The Personal Data Protection Commission (PDPC) in Singapore announced on June 10 it will investigate a cybersecurity breach at Global Schools Group, which operates the Global Indian International School in Punggol. The incident allegedly involved the hacking group Fulcrum Sec, which claimed to have obtained 4.8 terabytes of sensitive data, including home addresses, passport numbers, salary details, and private correspondence belonging to students, parents, and staff. Global Schools Group confirmed the cybersecurity incident on June 11, stating it was addressed promptly with external specialists and that affected systems were restored.

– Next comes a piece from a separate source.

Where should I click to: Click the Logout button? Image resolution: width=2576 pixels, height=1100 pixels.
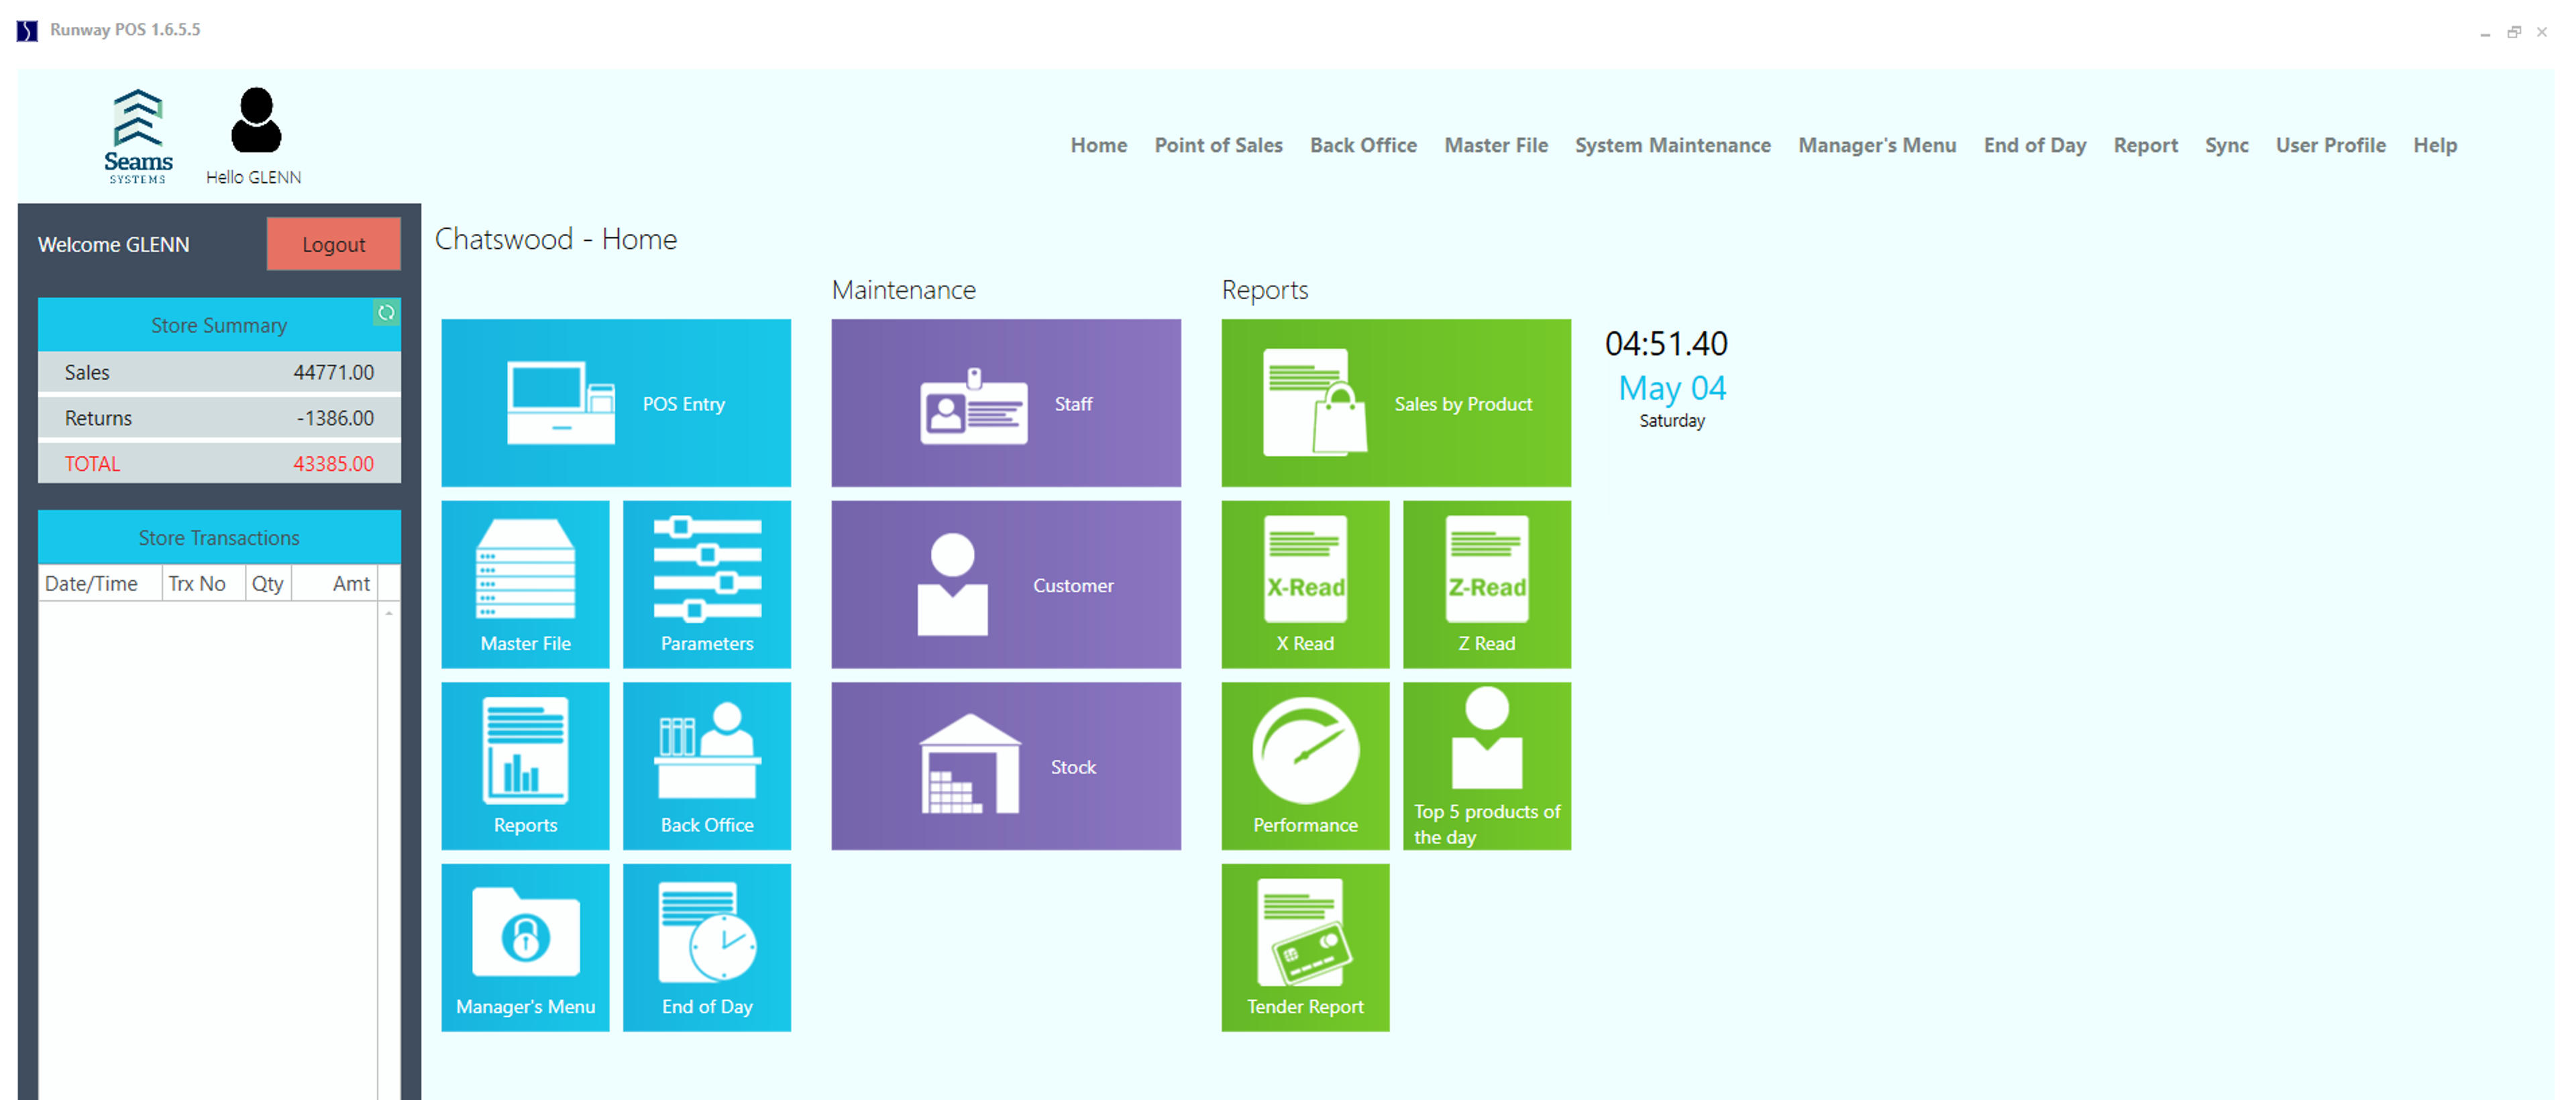333,244
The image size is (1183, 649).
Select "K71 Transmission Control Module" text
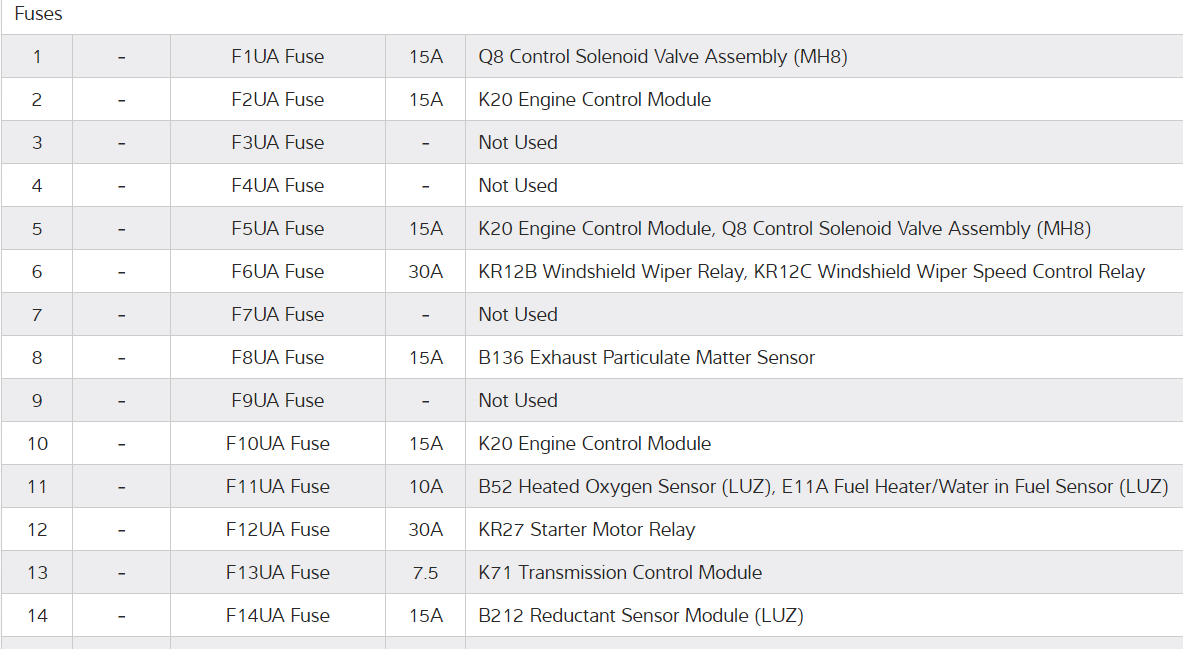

The group emphasized that all regulatory and law enforcement authorities were notified, and security remains a top priority. However, the total number of affected individuals has not been disclosed. Fulcrum Sec first surfaced in September 2025 and is known for targeting cloud-stored data, often demanding payment to prevent public leaks. According to threat intelligence platform FalconFeeds.io, the group is linked to at least 25 breaches, including attacks on Australian fintech firm YouX and American data analytics firm LexisNexis. The Cyber Security Agency of Singapore’s response team reached out to Global Schools Holdings to advise on securing its servers. The PDPC and other authorities are now assessing the breach’s scope and potential impact. Global Schools Group operates 64 campuses across 11 countries, with the Singapore campus located in Punggol. The incident underscores growing concerns over data security in educational institutions.